The South Fork of the Salmon River is my local salmon stream. It is good to see that my local hatchery is exceeding its smolt to adult return rates for the 10-years 1996-2005 (IDFG numbers). In mid-March the hatchery personnel release about 1,000,000 smolts, usually about 70,000 more than 1 million, at the Knox Bridge over the South Fork of the Salmon River there off Warm Lake Highway.
Those smolts hang out a while normally before deciding it's time to head to sea. The mean travel time from release to Lower Granite Dam is about 48 days, but in some years they take off almost immediately and can be at Lower Granite Dam in eastern Washington (284 miles away) in 7-10 days. They can get from Lower Granite Dam to Bonneville Dam in 6-10 days and in 2 days if they are picked up by a barge. They can get from Bonneville Dam to the estuary there at the mouth of the Columbia River near Astoria, Ore., and Chinook, Wash., in 2-5 days.
Then they go to sea for a year or two or three and then return. They swim 325 miles up the Columbia River to the confluence with the Snake River, they traverse four dams along their Columbia River route, Bonneville, The Dalles, John Day and McNary dams. Then they swim over four lower Snake River dams beginning with Ice Harbor, Lower Monumental and Little Goose then finally to Lower Granite Dam 107.5 river miles upstream from the confluence of the Snake and Columbia rivers. These fish then swim another 284 miles roughly to the South Fork of the Salmon River trap. During this period from release at Knox Bridge to capture at the fish trap not far below Knox Bridge we lose 990,000 fish.

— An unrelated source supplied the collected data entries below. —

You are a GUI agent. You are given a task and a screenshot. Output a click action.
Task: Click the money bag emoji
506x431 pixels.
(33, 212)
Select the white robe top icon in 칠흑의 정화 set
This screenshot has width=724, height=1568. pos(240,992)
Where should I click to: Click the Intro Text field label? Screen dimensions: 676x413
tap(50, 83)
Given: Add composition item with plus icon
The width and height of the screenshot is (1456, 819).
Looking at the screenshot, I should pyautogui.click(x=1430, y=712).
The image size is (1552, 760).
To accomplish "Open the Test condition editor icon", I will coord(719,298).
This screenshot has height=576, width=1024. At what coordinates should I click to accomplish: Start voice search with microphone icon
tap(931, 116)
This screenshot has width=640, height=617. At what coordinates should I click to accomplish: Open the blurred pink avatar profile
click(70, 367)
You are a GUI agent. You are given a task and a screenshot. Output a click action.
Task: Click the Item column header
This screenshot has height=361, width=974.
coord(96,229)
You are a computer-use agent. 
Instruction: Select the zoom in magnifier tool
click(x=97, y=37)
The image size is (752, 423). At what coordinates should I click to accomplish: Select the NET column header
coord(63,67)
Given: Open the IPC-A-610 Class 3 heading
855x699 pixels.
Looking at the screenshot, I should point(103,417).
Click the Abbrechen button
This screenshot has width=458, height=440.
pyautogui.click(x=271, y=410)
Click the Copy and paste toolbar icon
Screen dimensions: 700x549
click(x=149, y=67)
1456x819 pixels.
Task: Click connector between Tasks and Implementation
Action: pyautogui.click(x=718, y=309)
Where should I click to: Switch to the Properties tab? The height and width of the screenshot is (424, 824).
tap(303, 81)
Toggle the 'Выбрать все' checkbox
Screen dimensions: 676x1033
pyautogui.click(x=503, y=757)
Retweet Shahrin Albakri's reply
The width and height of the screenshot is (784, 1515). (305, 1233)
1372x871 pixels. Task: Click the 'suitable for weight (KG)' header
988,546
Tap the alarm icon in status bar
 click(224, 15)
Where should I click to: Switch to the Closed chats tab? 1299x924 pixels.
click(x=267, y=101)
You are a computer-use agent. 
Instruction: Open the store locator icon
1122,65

The biggest loss occurs between Knox Bridge and Lower Granite Dam in those 48 or less days between smolt release and arrival at Lower Granite Dam. We lose on average 404,000 McCall Hatchery Chinook salmon smolts in that 284-mile stretch.
About 240,000 of the remaining 596,000 smolts will be picked up by the U.S. Army Corps of Engineers smolt barging program and they will be released at below Bonneville Dam two days later. The other 356,000 smolts will either go through the dam's turbine or through the bypass system. The survival rates for barged fish and fish that go through the hydrosystem are pretty low, 0.53 percent for barged fish and 0.26 percent for fish going through the hydrosystem. Regardless, after they die en masse en route, they also die in great numbers in the estuary and the ocean, leaving us with 10,600 fish that make it back to the South Fork of the Salmon River. Every year about 80 percent of the fish that come back to Idaho are hatchery fish, while 20 percent are wild or natural origin fish. The South Fork of the Salmon River usually gets between 100-2,380 natural origin fish returning (1982-2009 IDFG numbers). That more important natural number is not viable.
Removing the four lower Snake River dams would bring Idaho's salmon back from the brink of extinction, but will that ever be seriously considered as long as we have fishing seasons and improving hatchery returns? I don't know, but I am also quite sure that during this Great Recession as was the case during the recent boom years, questions such as this are not on the front burner. However, Americans will have to come to a decision on this question. Do we secure food for the species or do we secure food for our machines?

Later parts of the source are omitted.